There are no heroes in these books, and yet every character is a hero in his or her own, undistinguished way. Be warned, once you start reading them, it’s very difficult to stop.

The same can be said of the author’s Restoration novels. Major Thankful Russell is back, serving the restored monarchy, a soldier reaching middle age, and finding himself in trouble and in love, with his former commander’s straight-talking daughter. Thomazine is twenty years his junior with a mind of her own and is determined to join her husband in every mad-brained scheme that  his work as a government intelligencer gets him involved with. These books are currently being reissued, with the first book, An Abiding Fire, due out in January.

The Russell series can be read on its own as an excellent historical mystery and adventure series, although I think reading the Uncivil War books first, brings an extra dimension to understanding the characters. Both series are funny, emotional and exciting, bound together by an extraordinary knowledge of the period and an exhaustive amount of research. They are among my favourite historical novels.

M J Logue’s books are currently available on Amazon kindle. If you’ve not tried them yet, I really suggest you do, but be warned, you may find you get very little else done for a while.

The Jolabokaflod or Christmas Book Flood

In the run up to Christmas, and with the latest book up and running, I’ve decided to devote this blog to sharing some of my favourite books with you. Last year, on Christmas Eve, I did a post about the Christmas Book Flood, or Jolabokaflod. The concept was new to me, but I loved it.

In Iceland there is a tradition of giving books to each other on Christmas Eve and then spending the evening reading which is known as  the Jolabokaflod, or “Christmas Book Flood,” as the majority of books in Iceland are sold between September and December in preparation for Christmas giving.At this time of year, most households in Iceland receive an annual free book catalog of new publications called the Bokatidindi.  Icelanders pore over the new releases and choose which ones they want to buy.

The small Nordic island, with a population of only 329,000 people, is extraordinarily literary and people love to read and write.
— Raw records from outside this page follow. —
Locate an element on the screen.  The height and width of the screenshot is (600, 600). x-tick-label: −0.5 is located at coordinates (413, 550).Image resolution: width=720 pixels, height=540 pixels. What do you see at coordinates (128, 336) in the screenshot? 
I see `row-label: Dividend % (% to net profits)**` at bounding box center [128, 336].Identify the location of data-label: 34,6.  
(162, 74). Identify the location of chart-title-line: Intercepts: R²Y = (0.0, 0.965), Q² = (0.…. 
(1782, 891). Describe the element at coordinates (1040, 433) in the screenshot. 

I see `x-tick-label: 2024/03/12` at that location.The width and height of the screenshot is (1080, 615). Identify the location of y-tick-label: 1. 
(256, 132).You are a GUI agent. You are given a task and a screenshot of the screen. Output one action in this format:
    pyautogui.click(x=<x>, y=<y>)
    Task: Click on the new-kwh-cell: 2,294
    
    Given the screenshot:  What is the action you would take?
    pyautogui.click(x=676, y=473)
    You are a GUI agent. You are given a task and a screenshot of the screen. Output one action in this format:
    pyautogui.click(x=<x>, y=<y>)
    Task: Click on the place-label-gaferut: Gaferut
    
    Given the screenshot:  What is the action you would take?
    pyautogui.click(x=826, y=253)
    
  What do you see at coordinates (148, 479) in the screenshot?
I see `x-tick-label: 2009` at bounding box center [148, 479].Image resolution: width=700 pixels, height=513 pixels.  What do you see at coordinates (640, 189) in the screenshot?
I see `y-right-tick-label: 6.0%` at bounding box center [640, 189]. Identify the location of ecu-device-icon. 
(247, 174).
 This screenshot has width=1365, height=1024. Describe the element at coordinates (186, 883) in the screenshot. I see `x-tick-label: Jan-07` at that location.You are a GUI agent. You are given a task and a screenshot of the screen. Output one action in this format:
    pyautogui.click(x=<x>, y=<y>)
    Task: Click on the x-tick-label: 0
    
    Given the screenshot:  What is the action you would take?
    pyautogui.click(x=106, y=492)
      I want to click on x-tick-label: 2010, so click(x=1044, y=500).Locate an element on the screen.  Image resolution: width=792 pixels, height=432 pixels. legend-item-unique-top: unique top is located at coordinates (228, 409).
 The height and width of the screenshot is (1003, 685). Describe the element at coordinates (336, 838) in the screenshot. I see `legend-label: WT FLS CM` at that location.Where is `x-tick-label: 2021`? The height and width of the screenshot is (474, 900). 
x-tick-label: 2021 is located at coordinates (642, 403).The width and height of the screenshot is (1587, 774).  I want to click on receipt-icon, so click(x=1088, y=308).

According to a BBC article, “The country has more writers, more books published and more books read, per head, than anywhere else in the world.  One in ten Icelanders will publish a book.”

There is more value placed on hardback and paperback books than in other parts of the world where e-books have grown in popularity.  In Iceland most people read, and the book industry is based on many people buying several books each year rather than a few people buying a lot of books.  The vast majority of books are bought at Christmas time, and that is when most books are published.

The idea of families and friends gathering together to read before the fire on Christmas Eve is a winter tradition which appeals to me.  Like the Icelanders, I love physical books although I both read and publish e-books – sometimes they are just more convenient.  Still, the Jolabokaflod would work with any kind of book.

Last year, to celebrate this fabulous tradition, I offered some of my e-books free on Christmas Eve, and the take-up was phenomenal. I like to think I found a lot of new readers on that day and I intend to do the same thing again this year. But I also wanted to do a Christmas countdown of books that I’ve read and loved; a sort of literary advent calendar which has started late. Some of them are fiction, some are non-fiction, but all of them have a particular place on my shelves, both actual and electronic. I hope that reading about some of them will cause some of you to buy them, either for yourselves or for family and friends, as part of our own Christmas Book Flood.

Merry Christmas from all of us at Blogging with Labradors.